GPU on AzureML running out of memory even with very small batch size

160 Views Asked by matsuo_basho At 14 September 2023 at 19:29

I'm finetuning a HuggingFace model with my own data using AzureML. The size of the dataset is 1.7 MB, and even when I've made batches of 5, I still get the same out of memory errors. The VM I specify has 28GB RAM, 16 GB of GPU RAM. I admit I don't know how to calculate the model's memory requirements.

Here's the script I use to launch the job

from azureml.core import Workspace
from azureml.core import Experiment
from azureml.core.compute import ComputeTarget, AmlCompute
from azureml.core.compute_target import ComputeTargetException

from azureml.core import Environment
from azureml.core.runconfig import DockerConfiguration
from azureml.core.conda_dependencies import CondaDependencies

from azureml.core import ScriptRunConfig

# create workspace
ws = Workspace.get(name='', subscription_id='', resource_group='')

# create experiment
experiment_name = 'train-with-data'
experiment = Experiment(workspace = ws, name = experiment_name)

# Create environment
myenv = Environment("myenv")

conda = CondaDependencies()
conda.add_pip_package('transformers[torch]')
conda.add_pip_package('datasets')

myenv.python.conda_dependencies = conda
myenv.register(ws)

docker_config = DockerConfiguration(use_docker=True)
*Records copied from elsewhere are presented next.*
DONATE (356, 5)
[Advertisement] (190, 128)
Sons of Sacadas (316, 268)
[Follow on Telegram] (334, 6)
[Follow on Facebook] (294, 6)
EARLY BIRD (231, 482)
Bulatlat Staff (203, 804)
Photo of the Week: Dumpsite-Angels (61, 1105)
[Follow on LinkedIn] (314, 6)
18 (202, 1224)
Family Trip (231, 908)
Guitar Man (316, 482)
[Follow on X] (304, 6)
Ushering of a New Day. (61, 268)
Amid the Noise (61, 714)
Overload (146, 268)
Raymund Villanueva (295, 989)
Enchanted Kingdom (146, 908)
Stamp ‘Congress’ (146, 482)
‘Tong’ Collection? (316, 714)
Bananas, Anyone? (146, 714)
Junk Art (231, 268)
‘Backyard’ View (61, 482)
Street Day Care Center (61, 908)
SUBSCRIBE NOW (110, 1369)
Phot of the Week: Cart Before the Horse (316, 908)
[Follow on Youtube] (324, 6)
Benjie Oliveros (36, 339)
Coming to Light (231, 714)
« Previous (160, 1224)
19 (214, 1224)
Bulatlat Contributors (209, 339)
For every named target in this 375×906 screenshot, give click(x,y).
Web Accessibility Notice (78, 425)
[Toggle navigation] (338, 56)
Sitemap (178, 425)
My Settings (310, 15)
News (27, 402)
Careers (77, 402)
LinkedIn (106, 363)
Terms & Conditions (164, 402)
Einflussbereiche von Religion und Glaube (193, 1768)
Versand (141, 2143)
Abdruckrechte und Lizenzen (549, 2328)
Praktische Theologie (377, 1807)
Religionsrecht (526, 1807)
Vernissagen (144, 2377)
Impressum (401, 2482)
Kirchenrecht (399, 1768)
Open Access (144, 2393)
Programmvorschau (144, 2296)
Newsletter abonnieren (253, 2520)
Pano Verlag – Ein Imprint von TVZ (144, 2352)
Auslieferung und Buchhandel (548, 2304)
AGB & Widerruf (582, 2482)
# Provision compute target
gpu_cluster_name = "gpu-nc4-cluster"

# Verify that cluster does not exist already
try:
    cpu_cluster = ComputeTarget(workspace=ws, name=gpu_cluster_name)
    print('Found existing cluster, use it.')
except ComputeTargetException: 
    compute_config = AmlCompute.provisioning_configuration(vm_size='STANDARD_NC4AS_T4_V3',
                                                           max_nodes=4)
    cpu_cluster = ComputeTarget.create(ws, gpu_cluster_name, compute_config)

cpu_cluster.wait_for_completion(show_output=True)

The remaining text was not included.